遺伝子工学に詳しい方に質問です。

遺伝子の両端が切れるようなエンザイムでベクターをカット（現在のベクターに入れるのに用いたエンザイムなど）

→アガロースゲルで泳動して遺伝子部分だけを精製

→ライゲーション

→アガロースゲルで適当な長さにタンデム化したと思われる塩基数のものを精製

→ベクターにライゲーション

→大腸菌にトランスフォーム

→コロニーPCRで向きが揃っているものをひっかけてくる（目的の遺伝子の３’端からのセンスのみを入れたPCRではかからず、目的の遺伝子の３’端のセンスとと５’端アンチセンスを入れたものでのみPCRがかかる）

数打ちゃあたるの世界ですが、大規模にやれば相当数つながったやつも拾えるんじゃないでしょうか…

とにかく二日で拾えます。

いかがでしょうか。

URLはダミーです。1)の回答者さんからのコメントを読む限り、分子生物学手法

に通じてらっしゃるようなので、詳しい手順は省きます。

一つの方法として、例えば5’末にBamHI制限酵素サイト、3’末にBglII制限酵素サイト

を付加してPCRをかけてはいかがでしょう？

Step.1

クローニングベクターにBamHI-BglIIでインサートを挿入。向き確認→A1ベクター

Step.2

A1ベクターをBglIIで切断して、BamHI-BglIIのインサートを挿入。向き確認→A2ベクター

BamHIとBglIIの断片が同じですが、一度ligationされると認識配列と異なるので、BamHIやBglIIで再度切断されないことを利用しています。

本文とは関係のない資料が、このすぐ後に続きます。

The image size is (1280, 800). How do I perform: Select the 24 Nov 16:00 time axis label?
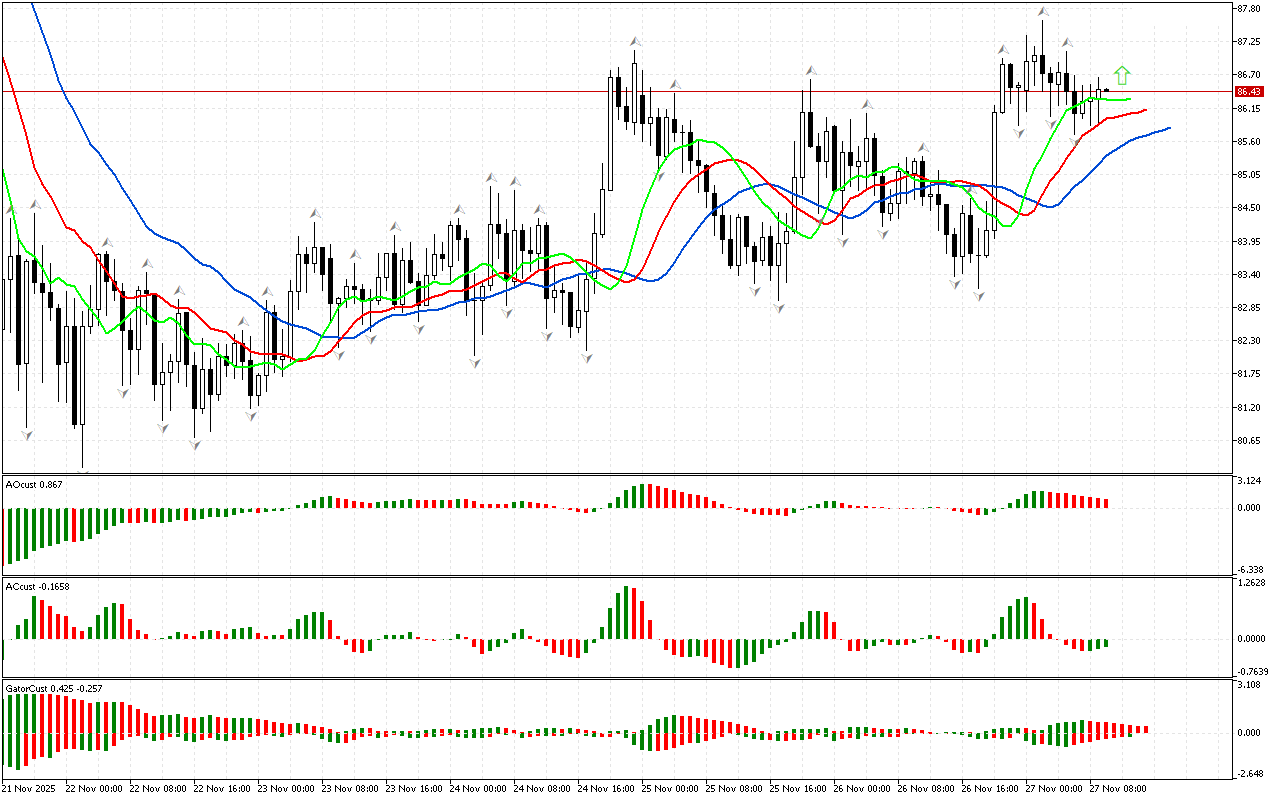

9つタンデムということなら、A2からBamHI-BglIIで取り出した配列をA2のBglIIサイトに入れれば、4連続（A4）、さらに繰り返して8連続(A8)、そこにもう一つ付加すればよいのではないでしょうか？

遺伝子配列中にBamHIやBglIIのサイトがあると使えませんが、他にもこのように利用できる配列、例えばSalI-XhoIもあります。

『こういう組み合わせ一覧が出てるような書籍』

という意味では

New England Biolabsのカタログがいいと思いますよ。

Isoschizomers

というページで、認識配列の同じ制限酵素を調べることができますが、そういう意味ではなかったのでしょうか？

web siteでも閲覧出来るみたいですね。

とりあえず10ポイントお返ししておきます。